Film review: “C’Mon, C’Mon” is a contemplative and winning work on family ties and borders

Writer / Director Mike Mills is a solid filmmaker who always seems to think he needs a bit of gimmick in his storytelling to make it interesting. Guess if you watch it all the movies have gimmicks in it, but Mills gimmicks tend to look a bit more. With Bug, the gadget treated thumb sucking as an addiction; in Beginnersit was the older gay father and the adult child who were trying to understand this late development; and with 20th century women, they were hippies (it’s the only one of those three movies that I didn’t like). Having a gadget doesn’t automatically mean the movie is bad, but it sometimes lessens the impact the movie is trying to make.
With Mills’ latest work, go! Go on, the only real gimmick is the black and white film, which is a gimmick that I fully approve of (watch the current version Belfast and the next one Macbeth’s tragedy for recent examples of the variety and beauty of B&W). I’m not quite sure go! Go on is even better a film by being devoid of color, but it emphasizes the timeless quality of its story about testing the limits of family ties. In one of his most charming (dare I say normal?) Roles his son Jesse (a formidable Woody Norman) when Viv’s husband Paul (Scoot McNairy) suffers a mental collapse from bipolar disorder and about his decision to stop taking his medication.
The project Johnny is working on involves interviewing kids Jesse’s age and a little older about their feelings about the state of the nation and what the future might hold for them, and the job requires him to travel. from the west coast to New York and New Orleans. wherever they have lined up talks.

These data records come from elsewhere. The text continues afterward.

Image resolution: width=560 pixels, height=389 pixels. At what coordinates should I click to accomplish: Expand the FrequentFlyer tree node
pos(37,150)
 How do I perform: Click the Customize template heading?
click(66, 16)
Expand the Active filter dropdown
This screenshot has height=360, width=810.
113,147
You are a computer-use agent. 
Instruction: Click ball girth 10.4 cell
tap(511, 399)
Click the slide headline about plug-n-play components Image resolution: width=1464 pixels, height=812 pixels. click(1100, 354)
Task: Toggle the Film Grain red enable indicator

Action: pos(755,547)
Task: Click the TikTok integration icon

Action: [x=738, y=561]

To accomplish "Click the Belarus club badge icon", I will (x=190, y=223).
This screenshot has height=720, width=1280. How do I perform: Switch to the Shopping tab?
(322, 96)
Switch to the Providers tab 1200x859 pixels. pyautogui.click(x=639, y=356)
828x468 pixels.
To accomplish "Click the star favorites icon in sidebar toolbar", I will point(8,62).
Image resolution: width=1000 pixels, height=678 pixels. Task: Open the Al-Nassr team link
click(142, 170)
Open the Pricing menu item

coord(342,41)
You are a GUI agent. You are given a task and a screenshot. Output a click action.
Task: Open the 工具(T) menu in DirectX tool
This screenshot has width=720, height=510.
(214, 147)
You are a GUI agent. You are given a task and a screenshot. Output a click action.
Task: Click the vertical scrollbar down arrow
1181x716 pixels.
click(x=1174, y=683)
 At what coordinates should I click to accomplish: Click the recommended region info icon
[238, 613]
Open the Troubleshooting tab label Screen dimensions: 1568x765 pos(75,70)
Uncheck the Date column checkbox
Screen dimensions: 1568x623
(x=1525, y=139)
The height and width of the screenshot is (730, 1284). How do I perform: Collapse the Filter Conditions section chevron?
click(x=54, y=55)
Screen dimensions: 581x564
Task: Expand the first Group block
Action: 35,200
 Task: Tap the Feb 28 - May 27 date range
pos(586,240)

Viv needs Johnny to take care of Jesse while she helps Paul in the Bay Area where he has just taken a new job with a local symphony orchestra and is going through a crisis while adjusting to the new setting. The only way this arrangement works is if Johnny can bring Jesse on the road with him, and Viv reluctantly agrees, especially since she and Johnny have been apart for some time before this moment.
While there are more contrived and expected dramatic moments in go! Go on, like Johnny briefly losing Jesse in New York City, the best parts of the movie are just listening to people talking to each other. We are treated to a great number of interviews with Johnny, and they are informative and sometimes difficult to listen to, as young people express everything from worry to genuine distress about the world and its direction. But just seeing his nephew and uncle start to bond is fascinating. Jesse considers these trips with his uncle to be adventurous, but like any child he begins to miss his mother, who continues to extend his time with Paul. Johnny finds ways to involve Jesse by allowing him to play around and experiment with his audio recording equipment, and soon they even start working together. We also get snippets of what looks like Johnny’s audio diary, in which he reveals how deeply lost he feels after recently breaking up with a longtime partner. But even these sad memories open up the rest of Johnny’s life and state of mind, and it allows us to understand his thought process in an unconventional way.
Which makes go! Go on such a winning and contemplative work is his portrayal of an unconventional family (although perhaps nowadays the unconventional has become the conventional) who come together in a crisis with the understanding that all that separated them will be. dealt with subsequently. Even when the going gets tough, non-sentimental affection shines through, and in the context of children worried about the world we live in, this family’s story gives us hope. The film is lived in and comfortable, which makes it easy to slip on and just be a part of it. The stakes may be low, but it doesn’t all have to be traumatic or change the world. It’s just a beautiful story, deceptively simple, performed by an excellent cast, working with Mills’ best screenplay to date.
go! Go on is now playing in select theaters.